According to the ETF’s filing with the Securities and Exchange Commission, BITQ will invest in companies with a minimum market capitalization of $100 million that derive more than 75% of their revenue directly from servicing or transacting in the crypto ecosystem or have more than 75% of their net assets accounted for by direct crypto asset holding and large-cap companies, with minimum market cap of $10 billion, that have dedicated business initiatives focused on the crypto ecosystem, as reported in reported in quarterly or annual filings from the past 12 months. The first segment comprises 70% of the index; the second group 30%.

The companies represented include operators of crypto asset trading platforms, custodians and wallets, financial services firms that leverage crypto assets or the blockchain channel, or service clients involved with crypto assets.

They also include crypto asset miners involved in distributed ledger infrastructure, tech companies providing hardware and software for the crypto ecosystems and companies that own a “material amount of crypto assets or generate substantial revenues from those assets or from distributed technology” — i.e. blockchain.

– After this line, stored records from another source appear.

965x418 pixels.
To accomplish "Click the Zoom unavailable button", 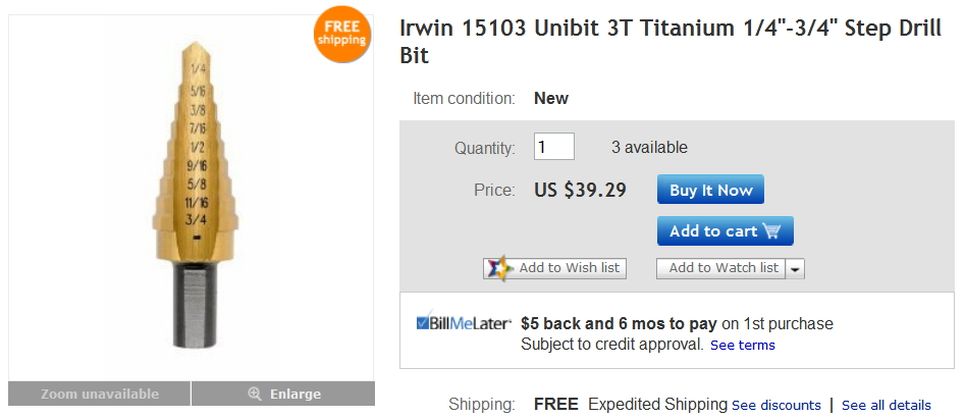I will [x=100, y=394].
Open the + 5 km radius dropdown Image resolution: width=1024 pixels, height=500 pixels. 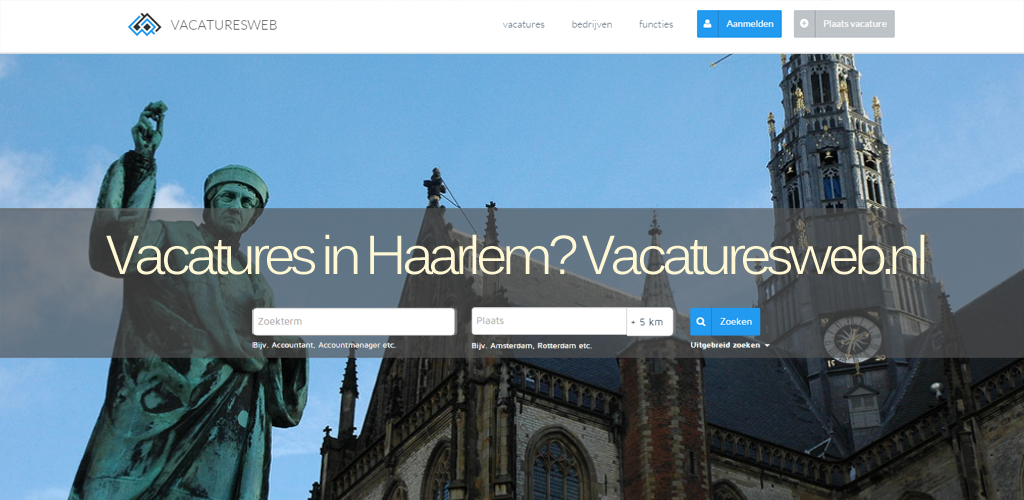650,322
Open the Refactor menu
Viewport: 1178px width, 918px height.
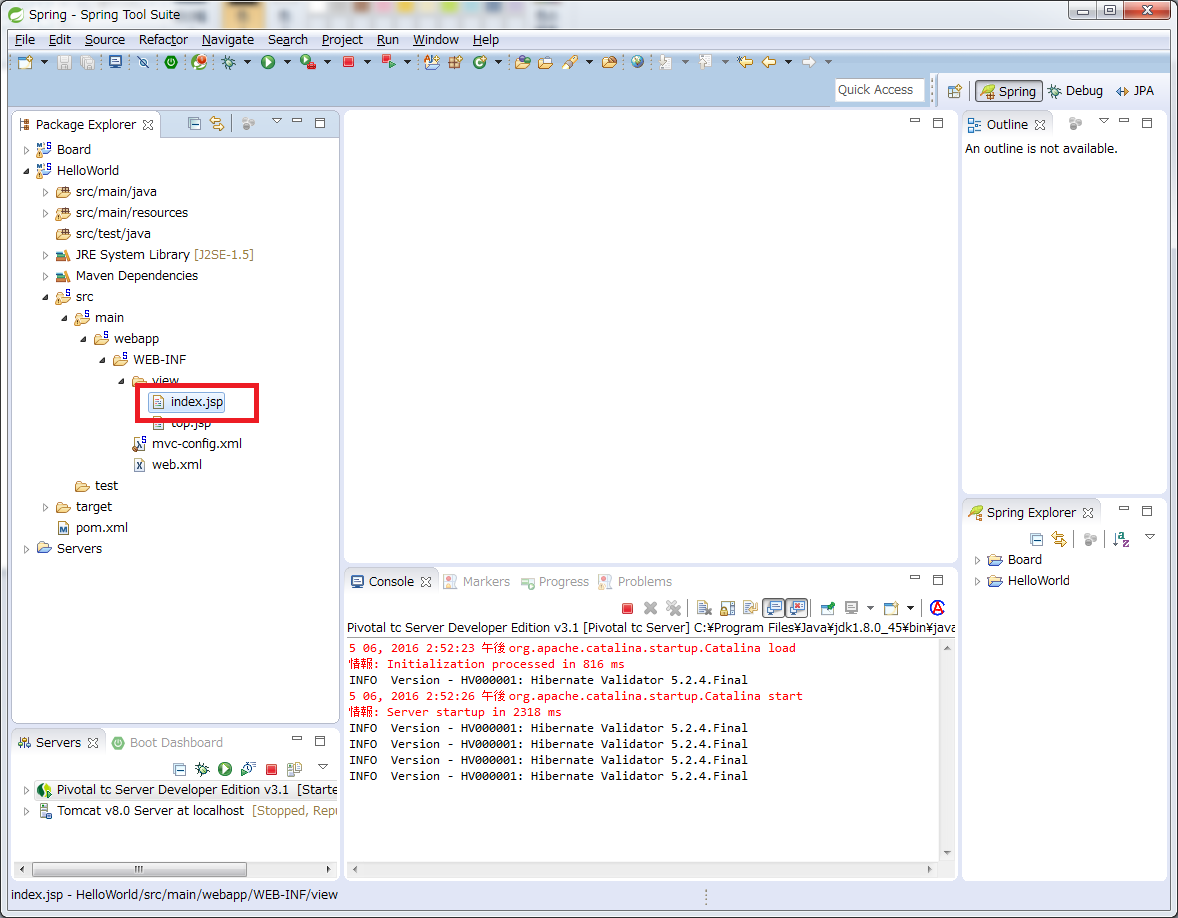(163, 40)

When the ETF’s top holdings were published after Wednesday’s launch, three companies — Coinbase Global, MicroStrategy and Galaxy Digital Holdings — accounted for almost 30% of the fund’s assets.

The expense ratio of BITQ is 0.85%. Bitwise Index Services is the index sponsor; Exchange Traded Concepts LLC is the ETF’s advisor; and the Bank of New York Mellon, the custodian and transfer agent.

Bitwise Funds

The Bitwise Crypto Innovators ETF is Bitwise’s first ETF to come to market. Applications for two other crypto-related ETFs, including a Bitcoin ETF, didn’t make it to market. Bitwise, however, currently sponsors five other crypto-related funds — Bitwise 10 Crypto Index Fund, Bitwise DeFi Crypto Index Fund, Bitwise Bitcoin Fund, Bitwise Ethereum Fund and Bitwise 10 Index Offshore Fund. Most are private placements available only to accredited investors but the Bitwise 10 Crypto Index Fund (BITW) is available to all investors on the over-the-counter market, and Bitwise has similar plans for its Bitcoin fund.

The new ETF will compete with two other crypto ETFs on the market: the Amplify Transformational Data Sharing ETF (BLOK), which has an expense ratio of 0.71%, and the VanEck Vectors Digital Transformational ETF (DAPP) whose fees are 0.65%.

Though more expensive, BITQ “rebalances to 85% ‘pure play’ monthly,” says Dave Nadig, director of research and chief investment officer at ETFTrends.com. “You can’t call your fund something unless your investments are at least 80% that something, so that means they get to call this a ‘crypto’ fund.”

Bitcoin-related investments are in high demand, says Todd Rosenbluth, head of ETF and mutual fund research at CFRA, noting the popularity of BLOK, which has benefited from the rising value of blockchain securities. That could bode well for BITQ.